There’s no more kidding yourself; you can’t hide behind the notion that getting cancer is simply “bad luck”.
A study from the Cancer Research Center at Stony Brook University has found evidence proving that extrinsic factors — like smoking, sun exposure, air pollution and drinking — are more likely to cause cancer than intrinsic ones. So basically, if you put down that cigarette and put on some sunscreen like your mom always told you to, you could be less likely to acquire cancer.
Led by Yusuf Hannan, the researchers in New York used four approaches to assess the risk of cancer and concluded that only 10 to 30 per cent come from intrinsic risk factors (the way the body naturally functions) or “bad luck”.
Seventy to 90 per cent of the risk has to do with extrinsic factors according to the research.
Cancer, as we know it, is a growth or tumor resulting from the wild division of abnormal cells and it is the leading cause of death world wide, according to the World Health Organization. In 2012 alone it accounted for 8.2 million deaths.
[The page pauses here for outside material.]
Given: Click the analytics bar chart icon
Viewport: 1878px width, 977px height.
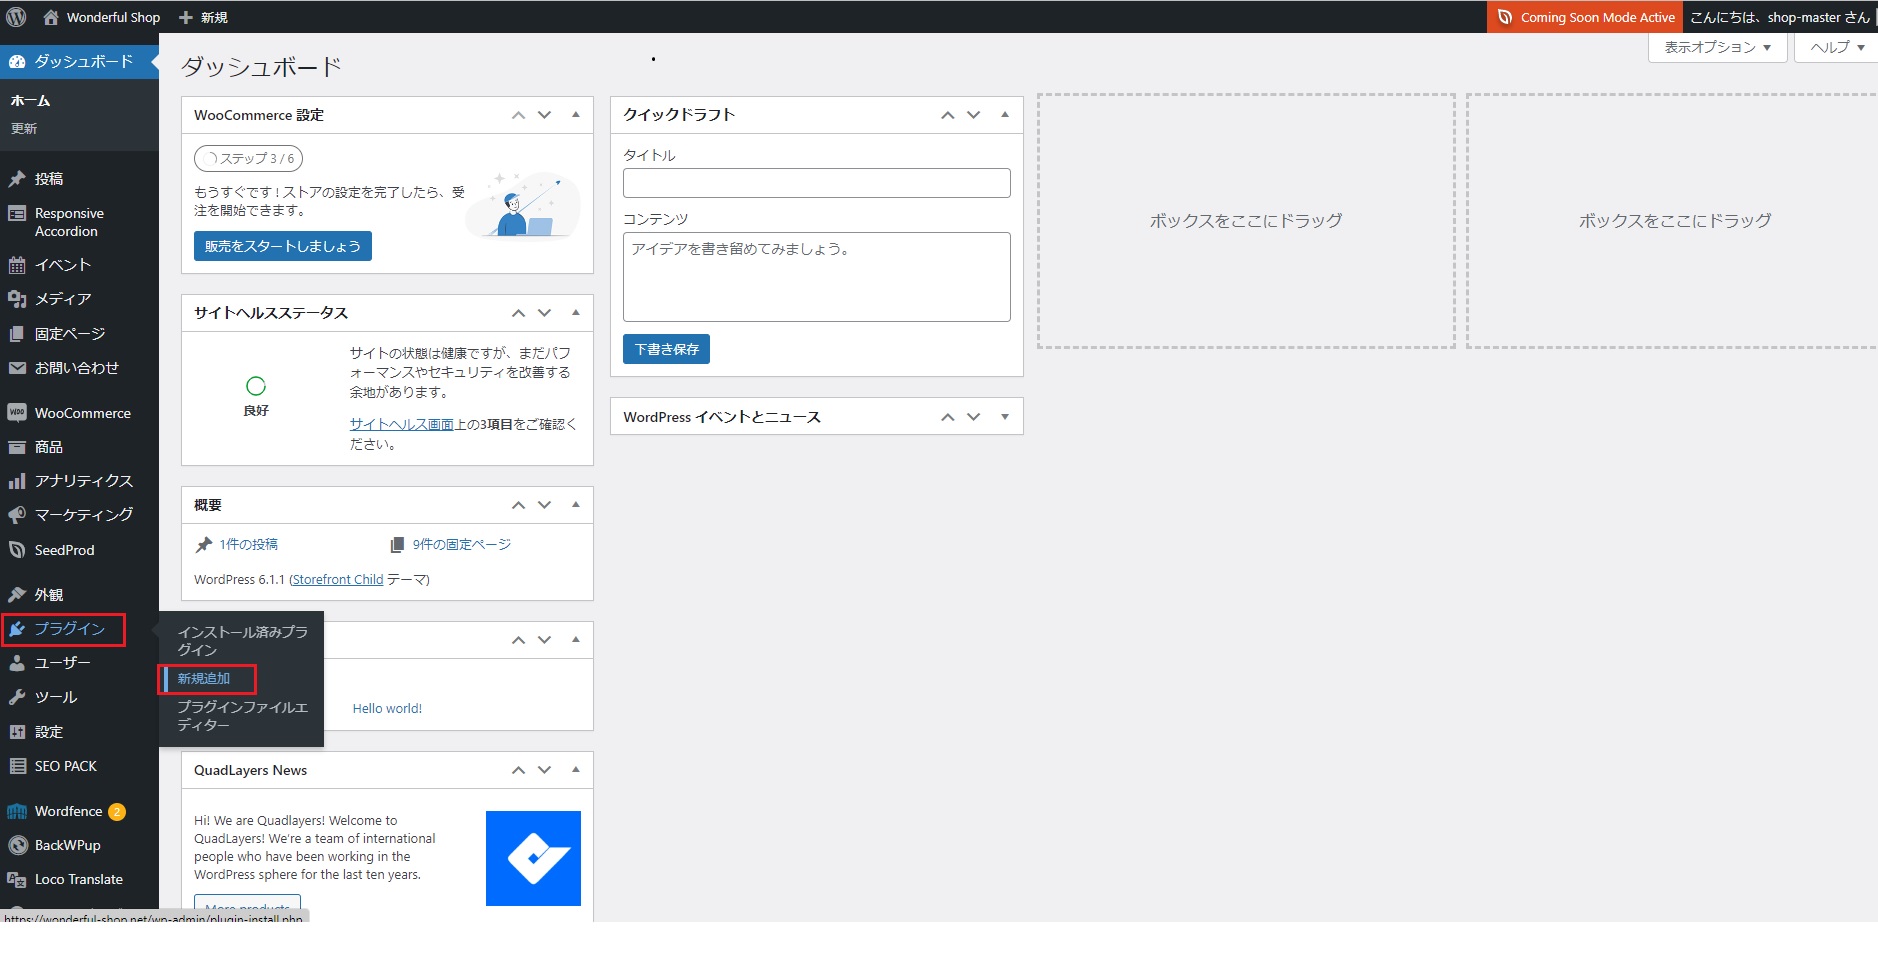Looking at the screenshot, I should (17, 481).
The study combats research found earlier this year, published in the journal Science that attempted to explain why certain tissues are more likely to develop cancer than others. It suggested that areas of the body where cell division occurred quickly were more likely to grow tumors.
Professor Kevin McConway at the Open University told The Telegraph that the Stony Brook research provided, “pretty convincing evidence” for external factors playing a major role in the development of cancer.